Dalej mam dyżur w oddziale wewnętrznym. Narastało napięcie z powodu nadmiaru pracy, zapomniałem o modlitwie Jezusowej. W chwilce wytchnienia przed obchodem w dyżurce lekarskiej poczułem napływ smutku płynącego od pielęgniarki!

  • Co jest siostro?

  • Nic, nic...

  • Odzie pani znajdzie pocieszenie?

  • A gdzie mam szukać?

   Włożyłem receptę w maszynę i napisałem jej słowa modlitwy Jezusowej: „Panie Jezu Chryste, zmiłuj się nade mną, pomóż, pociesz i prowadź.” Przeczytała i szybko schowana...

   W jej smutku poszliśmy na obchód, gdzie był znak dla niej, bo w oddziale przebywała młoda dziewczyna z postępującym porażeniem mięśni. Bardzo ładna na twarzy, całkowicie sprawna psychicznie, ale jej ciało jest poskręcane i dodatkowo wymiotowała. Nie lubi obsługi, zamknięta i nie skarży się…

    Jakże chciałbym trafić do jej serca i mówić jej o Jezusie, wskazać drogę do Niego i pocieszyć, że życie jest przed nami. W momencie śmierci jej radość będzie większa od innych Jak ma to uczynić?

    Po chwilce napłynęło natchnie, aby podarować jej książkę „Joni” Joni Eareckson, młodej dziewczyny z porażeniem kończyn po złamaniu kręgosłupa szyjnego, która opisała odnalezienie Zbawiciela (tak uczynię później).

- Siostro, w chwili smutku niech pani usiądzie przy niej i potrzyma ją w milczeniu za rękę...powiedziałem do pielęgniarki.

   Teraz czytam „Autobiografię” Mahatmy Gandhiego, który tak jak ja uważał, że modlitwa jest najważniejszą czynnością dnia powszedniego. Ona ma wielką moc i pomaga w codziennych troskach i zajęciach. Pozwala wyprzeć z serca złe myśli.

   Wierzył, że Bóg nas nigdy nie opuści. Nie mogli go przekonać chrześcijanie, mahometanie, a w poszukiwaniu Boga nie zgadzał się z własną religią (hinduizmem, kastą niedotykalnych).

   Dziwnie się złożyło, bo czytałem też o Stanisławie Feliksie Przybyszewskim (7 maja 1868 - 23 listopada 1927), który prowadził bujne życie, szukał duchowości ze skłonnością do satanizmu. Jednak tuż przed śmiercią autentycznie nawrócił się na wiarę katolicką.
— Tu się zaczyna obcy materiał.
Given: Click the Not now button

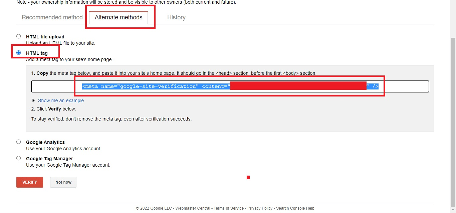Looking at the screenshot, I should point(63,182).
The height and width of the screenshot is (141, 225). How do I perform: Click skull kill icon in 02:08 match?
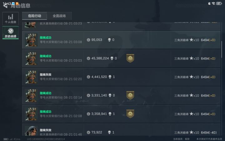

   Przypomniała się rozmowa z ateistą, który z szyderstwem zapytał mnie:

  • jakie są rozmiary Boga i gdzie się znajduje?

  • przebywa On w naszych sercach...odpowiedziałem.

   Ja w tym czasie wierzyłem w błędny determinizm (zaprogramowanie wszystkiego wykluczające istnienie wolnej woli). Z tego powodu kiedyś uważałem, że modlitwa o pomoc w czynnościach dnia codziennego nie ma sensu.

   Późnym wieczorem rozmawiałem z personelem...wiele kobiet jest umęczonych życiem: ta w separacji, a tej mąż wpadł w alkoholizm. Normalnie nikt nie wytrzyma tych cierpień, które trzeba przyjąć i ofiarować (uświęcić). Prosić Matkę Bożą, błagać i nie ustawać w wołaniach.

   „Och, gdybym tak mógł przekazać wam część mojego światła i wiary...do pań wołają z Nieba - właśnie przeze mnie! Cóż przeszkadza każdej z was zostać ś w i ę tą?”...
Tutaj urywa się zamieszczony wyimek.